Tuberculosis (TB) is a highly contagious bacterial infection caused by the organism Mycobacterium tuberculosis. While the bacteria normally affects the lungs, it can spread to other parts of the body as well, including the brain, kidneys, bones and lymph nodes. Because symptoms include weight loss, fatigue, persistent cough, difficulty breathing, thick or bloody sputum and chest pain, it is not surprising to see why this illness would be included in a differential diagnosis of COPD.

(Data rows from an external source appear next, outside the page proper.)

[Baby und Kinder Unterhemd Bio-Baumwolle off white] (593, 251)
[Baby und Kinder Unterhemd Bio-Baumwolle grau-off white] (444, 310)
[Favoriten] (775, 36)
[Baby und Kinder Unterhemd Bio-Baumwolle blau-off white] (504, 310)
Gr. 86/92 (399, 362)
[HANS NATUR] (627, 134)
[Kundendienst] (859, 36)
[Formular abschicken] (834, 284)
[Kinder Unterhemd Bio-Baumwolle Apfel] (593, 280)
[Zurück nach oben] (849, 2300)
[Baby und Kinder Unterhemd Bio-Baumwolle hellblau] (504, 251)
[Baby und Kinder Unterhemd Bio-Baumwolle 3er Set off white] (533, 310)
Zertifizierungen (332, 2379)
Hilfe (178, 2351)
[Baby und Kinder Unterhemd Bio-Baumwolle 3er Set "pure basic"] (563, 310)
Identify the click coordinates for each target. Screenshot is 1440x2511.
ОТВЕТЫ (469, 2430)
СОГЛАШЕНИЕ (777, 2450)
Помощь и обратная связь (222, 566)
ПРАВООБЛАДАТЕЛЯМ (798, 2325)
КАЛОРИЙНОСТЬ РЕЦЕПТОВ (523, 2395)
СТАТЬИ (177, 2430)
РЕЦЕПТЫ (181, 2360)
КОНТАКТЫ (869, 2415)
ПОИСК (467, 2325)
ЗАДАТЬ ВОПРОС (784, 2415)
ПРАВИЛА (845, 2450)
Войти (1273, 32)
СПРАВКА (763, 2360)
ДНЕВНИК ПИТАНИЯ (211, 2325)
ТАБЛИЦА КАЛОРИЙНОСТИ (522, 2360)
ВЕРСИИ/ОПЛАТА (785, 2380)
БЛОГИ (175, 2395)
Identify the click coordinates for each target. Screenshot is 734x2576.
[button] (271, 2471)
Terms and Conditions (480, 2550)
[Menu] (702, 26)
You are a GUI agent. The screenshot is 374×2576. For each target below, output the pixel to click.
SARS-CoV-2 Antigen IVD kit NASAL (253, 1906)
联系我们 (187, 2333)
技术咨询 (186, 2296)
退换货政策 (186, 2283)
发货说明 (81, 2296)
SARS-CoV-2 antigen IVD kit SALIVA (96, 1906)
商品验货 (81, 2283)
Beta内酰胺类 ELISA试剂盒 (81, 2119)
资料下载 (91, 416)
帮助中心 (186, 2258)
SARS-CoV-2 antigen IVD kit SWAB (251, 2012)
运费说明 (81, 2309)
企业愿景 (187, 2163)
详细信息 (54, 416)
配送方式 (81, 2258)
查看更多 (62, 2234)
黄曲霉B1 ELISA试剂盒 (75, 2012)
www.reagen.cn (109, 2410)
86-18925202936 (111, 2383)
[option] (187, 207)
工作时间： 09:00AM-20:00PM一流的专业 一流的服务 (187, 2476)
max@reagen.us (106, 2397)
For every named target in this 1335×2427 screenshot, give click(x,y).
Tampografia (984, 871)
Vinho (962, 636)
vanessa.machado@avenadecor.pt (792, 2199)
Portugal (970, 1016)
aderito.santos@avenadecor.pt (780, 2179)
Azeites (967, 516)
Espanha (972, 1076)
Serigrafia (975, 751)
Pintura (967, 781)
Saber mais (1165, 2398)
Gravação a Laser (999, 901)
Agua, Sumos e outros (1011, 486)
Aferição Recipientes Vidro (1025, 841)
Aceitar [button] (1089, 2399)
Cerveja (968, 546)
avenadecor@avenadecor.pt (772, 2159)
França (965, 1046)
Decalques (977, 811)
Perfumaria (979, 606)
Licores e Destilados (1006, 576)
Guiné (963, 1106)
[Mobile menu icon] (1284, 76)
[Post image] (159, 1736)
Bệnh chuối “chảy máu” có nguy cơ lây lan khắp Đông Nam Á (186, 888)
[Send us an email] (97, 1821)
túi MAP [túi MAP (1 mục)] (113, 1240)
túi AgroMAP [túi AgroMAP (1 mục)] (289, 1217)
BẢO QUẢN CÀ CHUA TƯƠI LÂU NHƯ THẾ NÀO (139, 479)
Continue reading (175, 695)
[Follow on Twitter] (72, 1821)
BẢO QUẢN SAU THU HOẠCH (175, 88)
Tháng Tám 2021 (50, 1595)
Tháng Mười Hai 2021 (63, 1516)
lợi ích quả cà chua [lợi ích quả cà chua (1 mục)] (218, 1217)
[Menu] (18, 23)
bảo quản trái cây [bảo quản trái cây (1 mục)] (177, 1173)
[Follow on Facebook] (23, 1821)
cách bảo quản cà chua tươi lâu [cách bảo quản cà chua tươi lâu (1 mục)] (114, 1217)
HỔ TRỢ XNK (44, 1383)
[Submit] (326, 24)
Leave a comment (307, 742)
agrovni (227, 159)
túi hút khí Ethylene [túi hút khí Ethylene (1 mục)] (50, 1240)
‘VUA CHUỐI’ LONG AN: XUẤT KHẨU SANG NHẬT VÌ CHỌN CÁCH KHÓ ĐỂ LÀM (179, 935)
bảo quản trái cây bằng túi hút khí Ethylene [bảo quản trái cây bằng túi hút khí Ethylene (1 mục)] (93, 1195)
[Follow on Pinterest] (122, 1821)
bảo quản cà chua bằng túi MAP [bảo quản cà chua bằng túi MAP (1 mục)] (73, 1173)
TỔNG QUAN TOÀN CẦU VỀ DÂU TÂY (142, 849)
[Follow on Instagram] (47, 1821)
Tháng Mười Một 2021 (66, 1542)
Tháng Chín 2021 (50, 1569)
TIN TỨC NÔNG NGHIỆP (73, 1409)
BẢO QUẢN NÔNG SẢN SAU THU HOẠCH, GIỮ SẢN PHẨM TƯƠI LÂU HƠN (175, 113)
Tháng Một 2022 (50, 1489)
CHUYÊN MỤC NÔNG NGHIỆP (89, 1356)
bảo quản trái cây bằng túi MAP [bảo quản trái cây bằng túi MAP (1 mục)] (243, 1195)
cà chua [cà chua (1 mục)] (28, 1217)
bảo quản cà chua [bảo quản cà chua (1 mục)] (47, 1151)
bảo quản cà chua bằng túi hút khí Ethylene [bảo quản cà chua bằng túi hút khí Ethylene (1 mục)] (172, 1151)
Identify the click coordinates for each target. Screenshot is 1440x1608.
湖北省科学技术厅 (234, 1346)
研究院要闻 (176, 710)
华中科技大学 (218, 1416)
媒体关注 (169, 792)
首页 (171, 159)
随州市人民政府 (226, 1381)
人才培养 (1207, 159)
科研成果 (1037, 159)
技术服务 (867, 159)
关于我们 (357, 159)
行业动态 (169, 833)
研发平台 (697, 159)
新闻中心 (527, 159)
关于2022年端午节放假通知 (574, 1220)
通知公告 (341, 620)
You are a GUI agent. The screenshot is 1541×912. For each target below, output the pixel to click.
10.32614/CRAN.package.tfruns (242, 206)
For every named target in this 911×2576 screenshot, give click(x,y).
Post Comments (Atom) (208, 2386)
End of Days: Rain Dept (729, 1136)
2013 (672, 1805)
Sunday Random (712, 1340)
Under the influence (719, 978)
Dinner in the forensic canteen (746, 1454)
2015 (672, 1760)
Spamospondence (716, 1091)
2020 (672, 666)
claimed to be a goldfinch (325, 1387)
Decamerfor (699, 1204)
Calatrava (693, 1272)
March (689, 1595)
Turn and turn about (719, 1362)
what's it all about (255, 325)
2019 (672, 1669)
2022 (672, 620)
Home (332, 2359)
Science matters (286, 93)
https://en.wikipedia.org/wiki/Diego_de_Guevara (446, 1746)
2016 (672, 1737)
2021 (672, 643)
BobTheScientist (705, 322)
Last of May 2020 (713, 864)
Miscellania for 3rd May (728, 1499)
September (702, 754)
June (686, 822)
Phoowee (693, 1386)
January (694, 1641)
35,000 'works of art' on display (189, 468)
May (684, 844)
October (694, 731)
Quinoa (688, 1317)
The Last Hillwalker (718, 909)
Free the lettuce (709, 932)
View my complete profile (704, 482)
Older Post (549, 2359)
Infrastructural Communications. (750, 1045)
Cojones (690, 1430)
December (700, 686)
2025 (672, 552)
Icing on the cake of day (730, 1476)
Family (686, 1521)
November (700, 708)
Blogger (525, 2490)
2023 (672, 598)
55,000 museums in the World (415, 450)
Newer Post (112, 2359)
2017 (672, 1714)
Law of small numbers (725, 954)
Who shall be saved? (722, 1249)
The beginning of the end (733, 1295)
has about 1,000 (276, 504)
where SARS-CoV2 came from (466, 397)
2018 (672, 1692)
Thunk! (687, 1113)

Some characteristics of TB include:

  • Onset can occur at any age
  • Chest X-ray shows air spaces that are filled with fluid and nodular lesions
  • Microbiology reports confirm presence of Mycobacterium tuberculosis in sputum and/or blood
  • Prevalence of TB within local community

Obliterative Bronchiolitis

Obliterative bronchiolitis is a rare form of bronchiolitis that can be life-threatening. It occurs when the small airways of the lungs, also known as bronchioles, become inflamed, and then compressed and narrowed by scar tissue. Also known as bronchiolitis obliterans, the disease is characterized by airway obstruction and a reduction of FEV1 to as low as 16 percent. Symptoms, like COPD, include dyspnea, cough, and wheezing. The disease is characterized as follows:

  • Occurs generally at a young age in nonsmokers
  • Possible history of rheumatoid arthritis or exposure to toxic fumes
  • CT scan shows areas of hypodensity

Diffuse Panbronchiolitis

A severe, progressive form of bronchiolitis, diffuse panbronchiolitis has no known cause and is inflammatory in nature. Similar to COPD, symptoms include dyspnea, wheezing, severe cough and sputum production. If left untreated, diffuse panbronchiolitis may progress to bronchiectasis. Featured characteristics of this type of bronchiolitis include:

  • Primarily occurs in nonsmoking males
  • Most patients also suffer from long-term sinusitis
  • Chest X-ray and CT scan show hyper-inflated lungs and pus and/or fluid-filled lesions

The Takeaway

Because each patient is unique and the course of a disease varies individually, not every illness mentioned above will manifest itself in the same way. This is why it's so important to discuss your symptoms with your health care provider as soon as possible so that a proper diagnosis of COPD can be made or ruled out if warranted.


Global Initiative for Obstructive Lung Disease. Pocket Guide to COPD Diagnosis, Management, and Prevention. Updated 2009.